_Required work:_
The answer must consist of every line in the records below that contains the string "Switch".

(Stored data)
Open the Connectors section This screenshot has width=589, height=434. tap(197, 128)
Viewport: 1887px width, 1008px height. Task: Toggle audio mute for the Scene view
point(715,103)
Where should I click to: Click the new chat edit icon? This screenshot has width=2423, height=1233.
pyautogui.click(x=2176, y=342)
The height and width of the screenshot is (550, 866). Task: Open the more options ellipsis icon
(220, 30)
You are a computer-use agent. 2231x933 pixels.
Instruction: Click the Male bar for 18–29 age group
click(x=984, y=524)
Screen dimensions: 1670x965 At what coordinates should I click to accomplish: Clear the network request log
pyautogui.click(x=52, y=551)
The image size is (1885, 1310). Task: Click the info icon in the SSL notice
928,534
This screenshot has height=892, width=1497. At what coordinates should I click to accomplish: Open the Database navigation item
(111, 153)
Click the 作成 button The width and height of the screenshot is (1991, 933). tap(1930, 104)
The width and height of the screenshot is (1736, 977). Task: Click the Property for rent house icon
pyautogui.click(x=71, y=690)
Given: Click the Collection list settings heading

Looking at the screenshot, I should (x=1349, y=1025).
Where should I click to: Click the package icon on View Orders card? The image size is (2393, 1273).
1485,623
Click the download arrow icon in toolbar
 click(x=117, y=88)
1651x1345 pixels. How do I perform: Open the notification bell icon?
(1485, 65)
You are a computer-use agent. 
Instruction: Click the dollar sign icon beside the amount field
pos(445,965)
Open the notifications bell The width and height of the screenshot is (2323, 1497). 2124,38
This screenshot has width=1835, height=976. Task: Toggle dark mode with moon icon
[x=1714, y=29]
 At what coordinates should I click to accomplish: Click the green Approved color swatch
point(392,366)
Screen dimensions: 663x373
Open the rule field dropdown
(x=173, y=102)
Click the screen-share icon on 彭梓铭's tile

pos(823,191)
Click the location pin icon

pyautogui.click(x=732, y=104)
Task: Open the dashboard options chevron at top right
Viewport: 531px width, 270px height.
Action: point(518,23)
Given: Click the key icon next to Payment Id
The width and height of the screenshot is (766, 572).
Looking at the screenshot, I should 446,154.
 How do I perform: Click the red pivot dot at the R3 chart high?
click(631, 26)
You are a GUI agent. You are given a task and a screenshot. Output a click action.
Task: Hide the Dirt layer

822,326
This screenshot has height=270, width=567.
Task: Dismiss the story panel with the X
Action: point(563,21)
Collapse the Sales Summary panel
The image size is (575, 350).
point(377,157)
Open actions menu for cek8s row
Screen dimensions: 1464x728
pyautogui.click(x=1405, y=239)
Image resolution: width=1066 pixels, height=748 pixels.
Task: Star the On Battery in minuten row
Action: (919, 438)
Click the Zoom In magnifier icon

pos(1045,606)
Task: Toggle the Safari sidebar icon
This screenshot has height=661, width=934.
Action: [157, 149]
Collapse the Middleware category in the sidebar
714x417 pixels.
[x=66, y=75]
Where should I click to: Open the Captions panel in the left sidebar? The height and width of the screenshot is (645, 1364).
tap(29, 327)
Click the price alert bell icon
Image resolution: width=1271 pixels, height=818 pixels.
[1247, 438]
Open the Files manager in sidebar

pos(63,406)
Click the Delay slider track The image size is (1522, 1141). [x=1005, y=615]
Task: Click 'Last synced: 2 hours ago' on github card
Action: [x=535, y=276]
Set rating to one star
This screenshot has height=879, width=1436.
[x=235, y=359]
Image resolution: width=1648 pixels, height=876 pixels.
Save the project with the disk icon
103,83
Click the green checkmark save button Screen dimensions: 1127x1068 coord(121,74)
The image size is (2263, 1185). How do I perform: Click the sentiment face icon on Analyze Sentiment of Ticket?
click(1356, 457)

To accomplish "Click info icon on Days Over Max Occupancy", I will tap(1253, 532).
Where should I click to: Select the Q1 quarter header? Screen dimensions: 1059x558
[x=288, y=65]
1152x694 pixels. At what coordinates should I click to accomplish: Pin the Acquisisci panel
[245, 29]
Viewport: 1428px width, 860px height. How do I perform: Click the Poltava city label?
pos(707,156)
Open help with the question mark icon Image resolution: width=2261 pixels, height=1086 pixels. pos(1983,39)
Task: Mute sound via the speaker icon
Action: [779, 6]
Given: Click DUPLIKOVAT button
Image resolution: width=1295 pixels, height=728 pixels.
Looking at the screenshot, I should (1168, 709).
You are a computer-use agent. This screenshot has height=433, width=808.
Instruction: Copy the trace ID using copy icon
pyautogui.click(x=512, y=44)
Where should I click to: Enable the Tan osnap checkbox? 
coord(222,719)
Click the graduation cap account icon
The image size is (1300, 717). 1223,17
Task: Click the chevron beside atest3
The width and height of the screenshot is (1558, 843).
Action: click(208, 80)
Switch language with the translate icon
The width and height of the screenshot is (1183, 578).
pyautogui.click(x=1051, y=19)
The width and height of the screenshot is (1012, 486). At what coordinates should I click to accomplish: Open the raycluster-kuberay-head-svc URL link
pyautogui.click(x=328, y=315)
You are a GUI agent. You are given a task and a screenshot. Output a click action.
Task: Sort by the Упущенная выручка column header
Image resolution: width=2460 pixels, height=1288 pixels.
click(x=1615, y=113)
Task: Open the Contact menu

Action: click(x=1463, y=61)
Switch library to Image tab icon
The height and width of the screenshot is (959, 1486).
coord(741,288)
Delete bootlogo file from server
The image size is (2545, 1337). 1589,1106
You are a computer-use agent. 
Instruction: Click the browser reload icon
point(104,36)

_Finished task:_
Switch language with the translate icon
Switch library to Image tab icon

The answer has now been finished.